Business
Greece Resumes Talks With Private Creditors
Key talks between Athens and its private creditors are set to resume later to try to agree a debt write-off that would dramatically reduce Greece’s debt levels.
According to a BBC report, the two parties have so far failed to agree an interest rate on new bonds that would replace existing debts. If agreement can be reached, Greece should be in line for additional bailout funds.
Athens has said it hopes to reach a deal by Saturday.
Charles Dallara, head of the Institute of International Finance, which is representing Greece’s private creditors in negotiations with Athens, is set to resume talks on Thursday afternoon.

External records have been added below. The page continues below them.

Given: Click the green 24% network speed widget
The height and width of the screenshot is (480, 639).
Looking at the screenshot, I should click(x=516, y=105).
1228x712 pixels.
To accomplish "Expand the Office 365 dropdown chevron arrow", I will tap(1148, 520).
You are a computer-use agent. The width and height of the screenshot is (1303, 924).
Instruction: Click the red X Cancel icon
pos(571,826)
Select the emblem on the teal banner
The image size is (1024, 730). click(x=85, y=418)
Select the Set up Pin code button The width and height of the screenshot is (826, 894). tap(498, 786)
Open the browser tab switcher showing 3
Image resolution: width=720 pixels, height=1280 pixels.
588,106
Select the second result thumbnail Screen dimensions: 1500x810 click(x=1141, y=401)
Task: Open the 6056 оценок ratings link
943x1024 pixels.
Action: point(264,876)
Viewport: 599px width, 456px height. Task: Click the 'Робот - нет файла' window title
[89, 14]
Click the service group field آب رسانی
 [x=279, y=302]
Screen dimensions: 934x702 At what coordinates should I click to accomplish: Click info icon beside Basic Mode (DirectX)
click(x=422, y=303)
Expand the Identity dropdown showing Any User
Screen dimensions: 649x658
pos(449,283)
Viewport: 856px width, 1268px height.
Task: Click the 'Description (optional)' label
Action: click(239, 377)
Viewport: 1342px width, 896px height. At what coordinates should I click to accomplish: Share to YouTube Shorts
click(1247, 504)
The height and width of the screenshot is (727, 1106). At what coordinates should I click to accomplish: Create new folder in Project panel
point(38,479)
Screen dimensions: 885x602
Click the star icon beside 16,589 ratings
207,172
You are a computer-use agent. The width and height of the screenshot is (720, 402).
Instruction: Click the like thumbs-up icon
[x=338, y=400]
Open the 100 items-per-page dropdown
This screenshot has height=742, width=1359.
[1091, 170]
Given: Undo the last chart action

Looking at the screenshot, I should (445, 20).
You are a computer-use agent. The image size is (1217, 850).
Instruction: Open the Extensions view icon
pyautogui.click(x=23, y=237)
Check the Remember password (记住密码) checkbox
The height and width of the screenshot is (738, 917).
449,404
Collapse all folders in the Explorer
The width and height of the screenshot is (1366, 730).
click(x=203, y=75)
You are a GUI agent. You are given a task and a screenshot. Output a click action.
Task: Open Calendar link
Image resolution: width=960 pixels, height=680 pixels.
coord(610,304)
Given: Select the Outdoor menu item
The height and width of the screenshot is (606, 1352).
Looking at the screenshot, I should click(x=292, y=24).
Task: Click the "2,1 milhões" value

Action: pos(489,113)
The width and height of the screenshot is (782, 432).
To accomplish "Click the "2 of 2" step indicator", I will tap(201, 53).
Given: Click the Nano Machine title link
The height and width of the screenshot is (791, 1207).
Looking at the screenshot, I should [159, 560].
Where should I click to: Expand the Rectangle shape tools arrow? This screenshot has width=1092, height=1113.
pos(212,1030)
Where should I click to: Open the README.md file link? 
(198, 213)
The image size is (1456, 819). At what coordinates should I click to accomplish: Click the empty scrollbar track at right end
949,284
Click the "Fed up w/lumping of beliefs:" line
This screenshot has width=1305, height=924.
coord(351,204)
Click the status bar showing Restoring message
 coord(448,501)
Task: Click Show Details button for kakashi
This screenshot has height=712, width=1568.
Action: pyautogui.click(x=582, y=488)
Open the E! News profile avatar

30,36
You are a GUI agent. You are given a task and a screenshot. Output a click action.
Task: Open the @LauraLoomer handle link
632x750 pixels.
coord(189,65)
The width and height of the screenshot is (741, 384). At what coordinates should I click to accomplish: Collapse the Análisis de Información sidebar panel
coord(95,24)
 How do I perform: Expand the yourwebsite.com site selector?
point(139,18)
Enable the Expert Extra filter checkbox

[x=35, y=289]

He was in Paris on Wednesday to discuss the negotiating position with creditors.
The IIF has said it wants the interest rate on newly-issued bonds to be four per cent, while Greece is holding out for a lower rate. Eurozone ministers have backed Athens and called for a rate of less than 3.5 per cent.
Dallara has indicated he is prepared for creditors to write-off 50 per cent of their loans to Greece, as agreed by eurozone leaders in October last year.
The head of the International Monetary Fund has also suggested that public sector creditors should write off some of their debts.
“If the level of Greek debt held by the private sector is not sufficiently renegotiated, then public sector holders of Greek debt should also participate in the efforts,” Christine Lagarde said on Wednesday.
Reaching an agreement with private creditors is a precondition of any further bailout funds from the European Union, European Central Bank and IMF.
They have indicated that 130 billion euros ($169 billion; £108 billion) is available if a deal can be struck. They are also insisting that Greece accelerates structural reforms to strengthen its economy before any funds are released.
Without the funds, Athens will not be able to make 14.5 billion euros of loan repayments that are due in March.
Agreement would also mean Greece’s massive debts would be dramatically reduced in one full swoop, as it would no longer have to repay half of the money it owes to its private creditors.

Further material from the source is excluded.